Na entrevista ela disse que um dia após tomar a injeção percebeu uma das pernas inchada, não conseguindo nem vestir uma calça.

 

“Aí, eu voltei ao hospital e o médico olhou e disse que aqui foi um erro e a gente só pode fazer alguma coisa depois que criar abcesso e caso por ele mesmo, por efeito do remédio ‘poque’, tudo bem, se não, você vai ter que fazer engrenagem. O tempo foi passando, passando e eu ia para o hospital de Santana, mas lá os médicos não queriam mexer, porque todos diziam que era erro e não queriam mexer e após quase seis meses fui para um médico particular, foi quando ele fez um ultrassom e com o resultado ele mandou procurar um vascular urgente porque minha perna está com um edema de quase 7 cm, que, se continuar assim, o líquido vai ficar apodrecendo a carne”, disse a mulher.

 

A manicure afirmou que chegou a procurar a Prefeitura do município, mas teria sido humilhada por funcionários.

 

“Sobre isso eu prefiro não comentar porque foram situações desagradáveis e pelo que eu passei só levam pelo lado político. A gente não pode fazer nada que já é um lado político, já é uma rixa pra gente. Aqui é assim. Procurar eu procurei. Eles me deram ultrassom, me deram uns remédios que os médicos passaram, me deram as muletas, mas fora isso foi se agravando e as consultas eram urgentes e eu marcava e não tinha retorno. E se fosse para esperar, eu era que ia perder... E também tiveram muitas humilhações que passei... Pela gestão não, mas pelos profissionais sim”, desabafou Irislânia.

 

Agora, necessitando de uma cirurgia urgente, a mulher, que também já está com a outra perna comprometida, precisa pagar R$ 7 mil para o custeio de seu tratamento, que é realizado pela rede particular de saúde. Ela conta que ainda não conseguiu sequer a metade desse valor e se desespera.

 

A manicure afirma que os médicos lhe pediram pressa para o tratamento, caso contrário ela corre o risco de perder a perna e os movimentos do corpo, devido a coluna ter sido afetada.

 

Cerca de 24 horas após a entrevista, a prefeitura do município, através da Secretaria Municipal de Saúde, divulgou uma nota no instagram na qual desmente Irislânia sobre ela não ter recebido apoio do município e que só recebeu uma muleta para assistência.
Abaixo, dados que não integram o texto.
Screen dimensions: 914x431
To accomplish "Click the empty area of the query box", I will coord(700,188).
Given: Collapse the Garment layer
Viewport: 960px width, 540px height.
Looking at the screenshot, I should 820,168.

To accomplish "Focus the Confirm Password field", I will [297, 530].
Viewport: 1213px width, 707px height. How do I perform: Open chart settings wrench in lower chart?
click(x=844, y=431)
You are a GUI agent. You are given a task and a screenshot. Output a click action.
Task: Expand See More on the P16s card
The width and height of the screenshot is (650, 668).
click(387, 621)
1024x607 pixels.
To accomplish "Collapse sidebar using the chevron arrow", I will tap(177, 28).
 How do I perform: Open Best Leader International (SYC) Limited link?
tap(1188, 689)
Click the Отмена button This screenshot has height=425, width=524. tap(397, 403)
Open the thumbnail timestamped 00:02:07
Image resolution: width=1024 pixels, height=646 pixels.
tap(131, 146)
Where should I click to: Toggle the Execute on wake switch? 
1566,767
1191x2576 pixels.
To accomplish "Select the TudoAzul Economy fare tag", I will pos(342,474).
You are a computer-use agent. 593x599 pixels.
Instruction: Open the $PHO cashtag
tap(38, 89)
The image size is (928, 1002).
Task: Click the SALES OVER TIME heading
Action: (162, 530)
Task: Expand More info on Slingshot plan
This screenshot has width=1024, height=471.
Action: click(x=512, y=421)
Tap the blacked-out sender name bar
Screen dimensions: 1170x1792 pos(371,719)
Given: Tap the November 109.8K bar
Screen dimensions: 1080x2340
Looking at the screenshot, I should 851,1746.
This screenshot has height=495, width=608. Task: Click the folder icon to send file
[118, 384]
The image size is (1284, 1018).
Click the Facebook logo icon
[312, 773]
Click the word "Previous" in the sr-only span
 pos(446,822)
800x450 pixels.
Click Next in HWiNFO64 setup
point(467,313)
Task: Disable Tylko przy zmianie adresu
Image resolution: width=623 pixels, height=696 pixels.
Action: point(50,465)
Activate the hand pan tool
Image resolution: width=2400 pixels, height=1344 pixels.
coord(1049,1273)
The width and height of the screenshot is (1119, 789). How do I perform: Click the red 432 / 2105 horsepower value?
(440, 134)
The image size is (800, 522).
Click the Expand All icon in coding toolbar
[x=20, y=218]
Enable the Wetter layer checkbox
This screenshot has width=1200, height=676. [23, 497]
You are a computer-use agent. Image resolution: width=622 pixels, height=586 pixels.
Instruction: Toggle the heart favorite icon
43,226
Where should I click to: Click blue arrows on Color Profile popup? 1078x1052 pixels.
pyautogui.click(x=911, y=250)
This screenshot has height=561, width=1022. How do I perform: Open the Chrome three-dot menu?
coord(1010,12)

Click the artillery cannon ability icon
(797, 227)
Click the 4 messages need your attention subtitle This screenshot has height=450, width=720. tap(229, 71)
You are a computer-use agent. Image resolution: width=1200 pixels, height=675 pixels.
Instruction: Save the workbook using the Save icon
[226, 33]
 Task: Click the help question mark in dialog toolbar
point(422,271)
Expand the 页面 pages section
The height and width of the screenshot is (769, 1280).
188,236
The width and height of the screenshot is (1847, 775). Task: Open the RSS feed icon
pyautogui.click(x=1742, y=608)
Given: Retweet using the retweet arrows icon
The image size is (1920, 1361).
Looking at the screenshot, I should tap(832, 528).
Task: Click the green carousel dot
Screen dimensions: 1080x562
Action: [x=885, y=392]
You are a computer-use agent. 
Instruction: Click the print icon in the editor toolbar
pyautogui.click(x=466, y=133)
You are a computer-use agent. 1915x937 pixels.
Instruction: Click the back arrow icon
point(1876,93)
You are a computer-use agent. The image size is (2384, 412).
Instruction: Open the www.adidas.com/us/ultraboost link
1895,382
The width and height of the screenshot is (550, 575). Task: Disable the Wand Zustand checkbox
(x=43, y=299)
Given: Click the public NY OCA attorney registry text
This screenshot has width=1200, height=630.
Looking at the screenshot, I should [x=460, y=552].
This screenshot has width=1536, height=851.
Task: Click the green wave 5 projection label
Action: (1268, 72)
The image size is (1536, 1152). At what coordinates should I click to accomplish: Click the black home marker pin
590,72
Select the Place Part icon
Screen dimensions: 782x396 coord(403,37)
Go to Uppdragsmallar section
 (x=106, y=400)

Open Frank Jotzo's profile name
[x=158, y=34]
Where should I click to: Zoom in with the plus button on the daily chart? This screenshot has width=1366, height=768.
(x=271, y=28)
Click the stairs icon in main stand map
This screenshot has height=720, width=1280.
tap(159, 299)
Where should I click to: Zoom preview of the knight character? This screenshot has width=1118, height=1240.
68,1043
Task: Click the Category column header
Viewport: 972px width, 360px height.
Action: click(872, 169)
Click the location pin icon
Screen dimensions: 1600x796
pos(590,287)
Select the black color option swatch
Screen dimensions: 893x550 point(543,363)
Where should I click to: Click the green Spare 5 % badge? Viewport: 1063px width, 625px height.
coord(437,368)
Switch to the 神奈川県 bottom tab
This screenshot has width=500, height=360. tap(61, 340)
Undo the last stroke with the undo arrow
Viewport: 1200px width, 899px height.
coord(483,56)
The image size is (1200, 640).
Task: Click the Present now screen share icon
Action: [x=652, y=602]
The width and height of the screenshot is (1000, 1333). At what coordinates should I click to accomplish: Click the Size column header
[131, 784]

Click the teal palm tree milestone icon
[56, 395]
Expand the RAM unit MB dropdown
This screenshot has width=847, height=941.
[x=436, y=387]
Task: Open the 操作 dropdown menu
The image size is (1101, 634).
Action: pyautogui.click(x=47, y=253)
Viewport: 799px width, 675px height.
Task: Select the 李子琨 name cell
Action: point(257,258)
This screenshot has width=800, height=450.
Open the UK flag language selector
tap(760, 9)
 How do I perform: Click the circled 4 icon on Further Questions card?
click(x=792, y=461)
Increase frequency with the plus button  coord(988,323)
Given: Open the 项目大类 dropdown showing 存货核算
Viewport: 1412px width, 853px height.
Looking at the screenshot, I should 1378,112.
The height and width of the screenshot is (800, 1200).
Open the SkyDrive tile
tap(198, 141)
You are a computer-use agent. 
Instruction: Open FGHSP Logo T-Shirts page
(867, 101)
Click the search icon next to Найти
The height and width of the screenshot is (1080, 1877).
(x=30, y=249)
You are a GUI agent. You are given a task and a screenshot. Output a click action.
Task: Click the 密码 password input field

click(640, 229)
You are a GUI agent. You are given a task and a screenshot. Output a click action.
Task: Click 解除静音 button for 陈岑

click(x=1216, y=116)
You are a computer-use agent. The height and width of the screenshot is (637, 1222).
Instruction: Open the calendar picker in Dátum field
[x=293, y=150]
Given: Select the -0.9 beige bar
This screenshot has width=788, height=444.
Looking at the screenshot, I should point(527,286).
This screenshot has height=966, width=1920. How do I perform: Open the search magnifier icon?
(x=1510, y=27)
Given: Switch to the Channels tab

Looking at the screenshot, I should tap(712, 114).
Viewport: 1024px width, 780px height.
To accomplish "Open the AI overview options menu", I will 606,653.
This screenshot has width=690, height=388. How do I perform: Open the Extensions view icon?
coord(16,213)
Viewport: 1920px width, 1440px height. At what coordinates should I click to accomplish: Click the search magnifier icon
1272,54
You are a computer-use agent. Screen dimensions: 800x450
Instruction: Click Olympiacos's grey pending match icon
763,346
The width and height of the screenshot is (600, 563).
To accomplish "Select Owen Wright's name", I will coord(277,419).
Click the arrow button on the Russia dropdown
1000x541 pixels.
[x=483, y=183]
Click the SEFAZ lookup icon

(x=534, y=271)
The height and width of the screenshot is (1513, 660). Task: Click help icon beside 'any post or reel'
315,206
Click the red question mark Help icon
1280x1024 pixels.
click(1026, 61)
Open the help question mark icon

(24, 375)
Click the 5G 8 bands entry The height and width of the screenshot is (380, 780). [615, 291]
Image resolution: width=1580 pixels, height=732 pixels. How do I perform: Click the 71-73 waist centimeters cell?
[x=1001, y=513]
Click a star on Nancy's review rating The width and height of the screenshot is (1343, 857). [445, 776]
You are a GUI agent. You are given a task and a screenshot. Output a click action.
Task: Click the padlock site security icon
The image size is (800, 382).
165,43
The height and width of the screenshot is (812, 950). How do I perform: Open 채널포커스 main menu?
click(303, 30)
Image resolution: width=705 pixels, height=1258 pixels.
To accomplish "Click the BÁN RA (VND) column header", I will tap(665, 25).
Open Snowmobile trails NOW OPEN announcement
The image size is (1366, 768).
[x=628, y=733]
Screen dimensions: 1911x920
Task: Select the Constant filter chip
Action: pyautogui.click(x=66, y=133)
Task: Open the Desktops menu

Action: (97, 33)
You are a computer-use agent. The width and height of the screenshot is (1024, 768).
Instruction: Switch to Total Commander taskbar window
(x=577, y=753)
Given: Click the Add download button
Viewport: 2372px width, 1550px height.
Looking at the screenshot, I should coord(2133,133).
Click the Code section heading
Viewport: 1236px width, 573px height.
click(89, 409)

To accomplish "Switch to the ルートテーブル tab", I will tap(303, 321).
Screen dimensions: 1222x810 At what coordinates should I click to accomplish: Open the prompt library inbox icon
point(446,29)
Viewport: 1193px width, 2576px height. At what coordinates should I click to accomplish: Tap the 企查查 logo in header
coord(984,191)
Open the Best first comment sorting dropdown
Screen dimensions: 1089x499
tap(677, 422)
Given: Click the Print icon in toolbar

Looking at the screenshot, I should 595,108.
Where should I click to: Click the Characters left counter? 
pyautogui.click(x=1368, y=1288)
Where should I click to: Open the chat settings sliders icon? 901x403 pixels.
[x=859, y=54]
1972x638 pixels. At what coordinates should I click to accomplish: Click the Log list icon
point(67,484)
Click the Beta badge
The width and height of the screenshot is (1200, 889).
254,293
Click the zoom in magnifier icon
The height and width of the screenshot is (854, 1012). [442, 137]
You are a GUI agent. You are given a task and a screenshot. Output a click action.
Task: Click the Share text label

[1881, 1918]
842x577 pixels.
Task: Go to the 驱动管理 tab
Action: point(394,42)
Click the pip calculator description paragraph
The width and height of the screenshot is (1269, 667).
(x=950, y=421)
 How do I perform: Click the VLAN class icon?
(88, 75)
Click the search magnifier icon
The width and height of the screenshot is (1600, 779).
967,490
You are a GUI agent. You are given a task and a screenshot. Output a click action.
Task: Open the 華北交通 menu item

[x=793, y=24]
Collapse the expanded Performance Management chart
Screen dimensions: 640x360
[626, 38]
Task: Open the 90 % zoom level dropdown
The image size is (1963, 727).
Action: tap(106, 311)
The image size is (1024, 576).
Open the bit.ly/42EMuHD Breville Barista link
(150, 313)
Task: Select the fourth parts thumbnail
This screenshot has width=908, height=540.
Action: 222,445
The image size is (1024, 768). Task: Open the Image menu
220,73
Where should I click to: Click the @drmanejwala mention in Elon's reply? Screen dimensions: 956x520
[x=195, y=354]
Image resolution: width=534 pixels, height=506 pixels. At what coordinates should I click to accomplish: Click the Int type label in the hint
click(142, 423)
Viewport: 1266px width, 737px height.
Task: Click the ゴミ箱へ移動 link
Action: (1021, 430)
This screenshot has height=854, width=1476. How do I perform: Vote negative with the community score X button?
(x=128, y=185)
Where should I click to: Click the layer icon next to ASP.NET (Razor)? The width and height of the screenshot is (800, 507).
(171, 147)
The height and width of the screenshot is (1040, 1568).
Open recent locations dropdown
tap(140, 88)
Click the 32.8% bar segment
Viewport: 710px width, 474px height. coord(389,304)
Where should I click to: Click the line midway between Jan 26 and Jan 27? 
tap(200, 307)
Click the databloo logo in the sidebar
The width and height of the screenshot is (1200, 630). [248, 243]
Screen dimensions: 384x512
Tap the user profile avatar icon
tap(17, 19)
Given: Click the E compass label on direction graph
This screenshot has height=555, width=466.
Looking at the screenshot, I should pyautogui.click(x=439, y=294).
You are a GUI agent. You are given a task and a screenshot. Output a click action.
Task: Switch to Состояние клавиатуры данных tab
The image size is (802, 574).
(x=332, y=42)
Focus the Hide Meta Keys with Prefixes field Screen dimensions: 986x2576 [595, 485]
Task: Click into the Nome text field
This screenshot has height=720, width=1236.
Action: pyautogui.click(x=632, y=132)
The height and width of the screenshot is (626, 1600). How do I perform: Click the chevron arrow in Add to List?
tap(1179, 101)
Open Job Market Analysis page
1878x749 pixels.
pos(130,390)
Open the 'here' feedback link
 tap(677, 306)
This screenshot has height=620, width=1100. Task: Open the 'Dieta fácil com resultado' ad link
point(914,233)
Outro desmentido da prefeitura é em relação à consulta com ortopedista que iria acontecer no último dia 16 e que teria sido negado pela paciente, expondo também que o município teria pago seu aluguem social e que Irislânia seria atendida por um dos programas sociais do município.

 

Em nenhum momento a nota cita se abriu uma investigação sobre a denúncia do suposto erro durante a aplicação da injeção dentro do hospital municipal na paciente e se irá apurar quem e por que teriam humilhado a paciente que procurava por ajuda.

 

Nos comentários da postagem, Irislânia rebateu a nota e reiterou as denúncias. Embora a maioria dos comentários tenham sido usados emojis de aplausos, várias pessoas fizeram críticas à gestão e apoiaram a atitude de Irislânia em expor publicamente todo o seu drama.